Si le roi m'avoit donné
Paris, sa grand' ville,
Et qu'il me fallût quitter
L'amour de ma mie,
Je dirois au roi Henri:

Reprenez votre Paris,
J'aime mieux ma mie, ô gué!
J'aime mieux ma mie.

Voilà ce que peut dire un cœur vraiment épris.
Philinte qui rit.)

Oui, monsieur le rieur, malgré vos beaux-esprits,
J'estime plus cela que la pompe fleurie

De tous ces faux brillants où chacun se récrie.
ORONTE. Et moi, je vous soutiens que mes vers sont fort bons.
ALCESTE. Pour les trouver ainsi vous avez vos raisons;

Mais vous trouverez bon que j'en puisse avoir d'autres
Qui se dispenseront de se soumettre aux vôtres.

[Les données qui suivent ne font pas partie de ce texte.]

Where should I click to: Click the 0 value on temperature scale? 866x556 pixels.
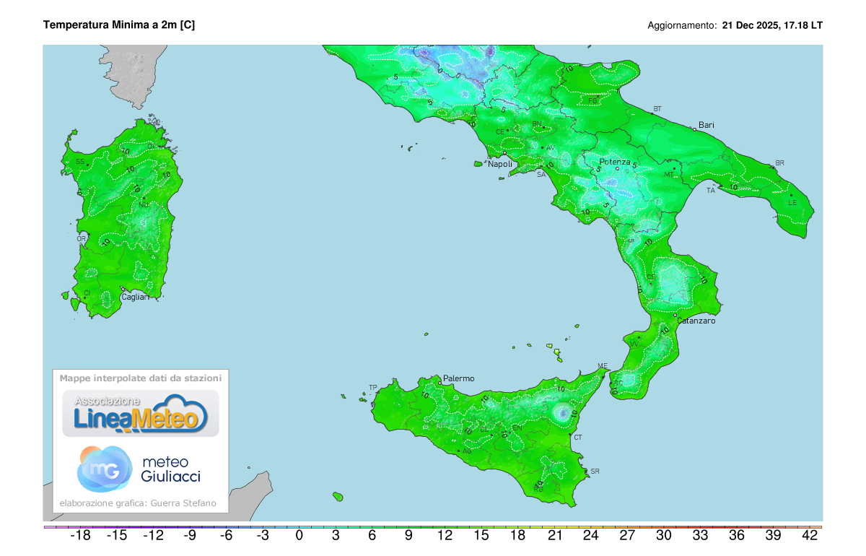point(299,536)
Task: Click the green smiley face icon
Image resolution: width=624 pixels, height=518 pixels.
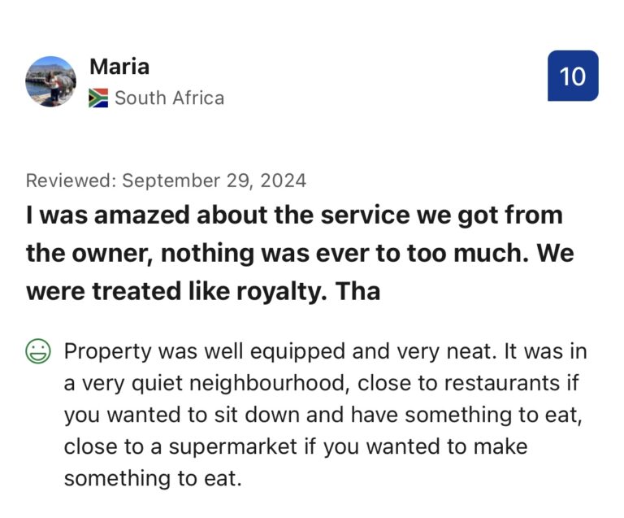Action: (37, 352)
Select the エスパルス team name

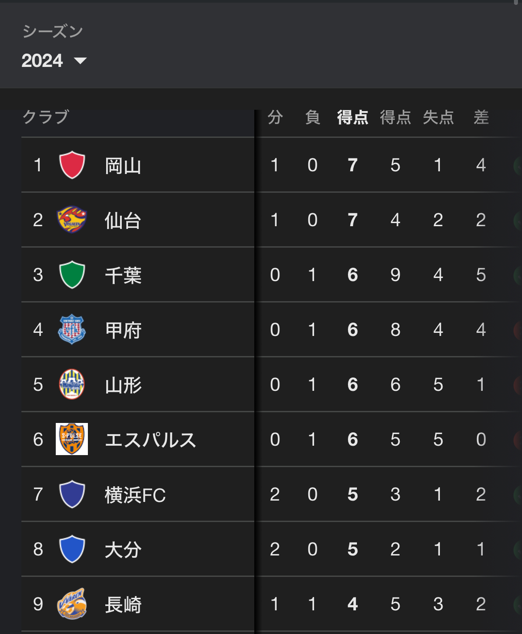(150, 440)
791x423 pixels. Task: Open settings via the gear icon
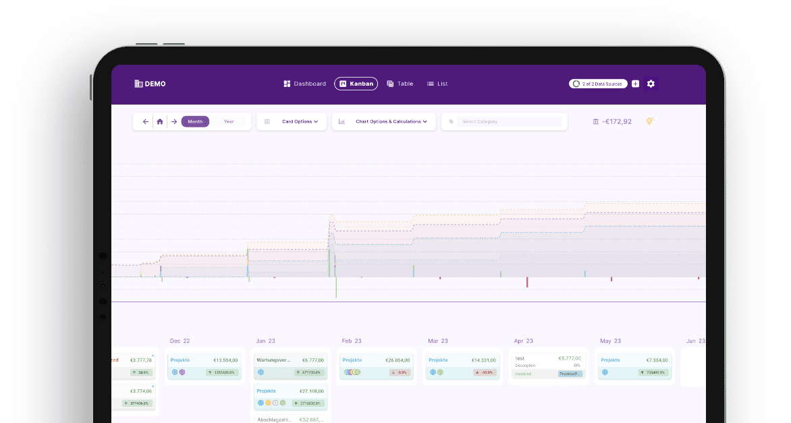[x=651, y=84]
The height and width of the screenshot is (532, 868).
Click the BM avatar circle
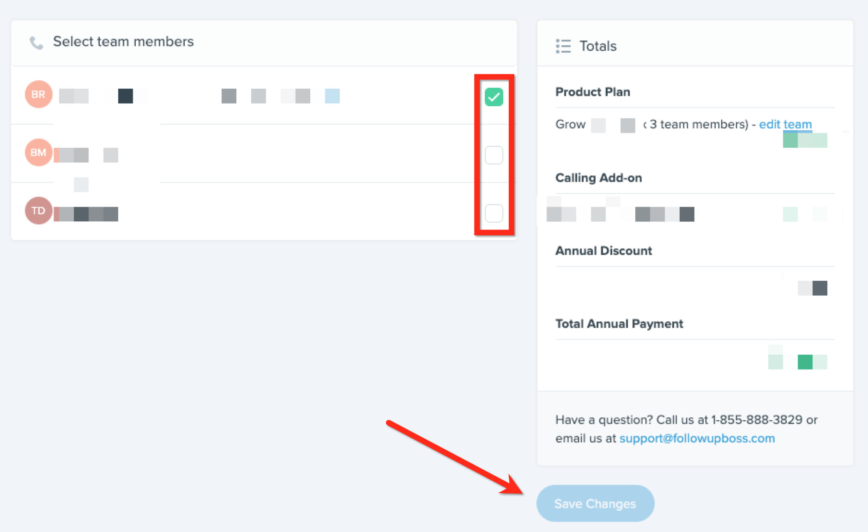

ORONTE. Il me suffit de voir que d'autres en font cas.
ALCESTE. C'est qu'ils ont l'art de feindre; et moi, je ne l'ai pas.
ORONTE. Croyez-vous donc avoir tant d'esprit en partage?
ALCESTE. Si je louois vos vers, j'en aurois davantage.
ORONTE. Je me passerai bien que vous les approuviez.
ALCESTE. Il faut bien, s'il vous plaît, que vous vous en passiez.
ORONTE. Je voudrois bien, pour voir, que de votre manière
Vous en composassiez sur la même matière.
ALCESTE. J'en pourrois, par malheur, faire d'aussi méchants;
Mais je me garderois de les montrer aux gens.
ORONTE. Vous me parlez bien ferme, et cette suffisance...
ALCESTE. Autre part que chez moi cherchez qui vous encense.
ORONTE. Mais, mon petit monsieur, prenez-le un peu moins haut.
ALCESTE. Ma foi! mon grand monsieur, je le prends comme il faut.
PHILINTE, se mettant entre deux.

Eh! messieurs, c'en est trop. Laissez cela, de grace.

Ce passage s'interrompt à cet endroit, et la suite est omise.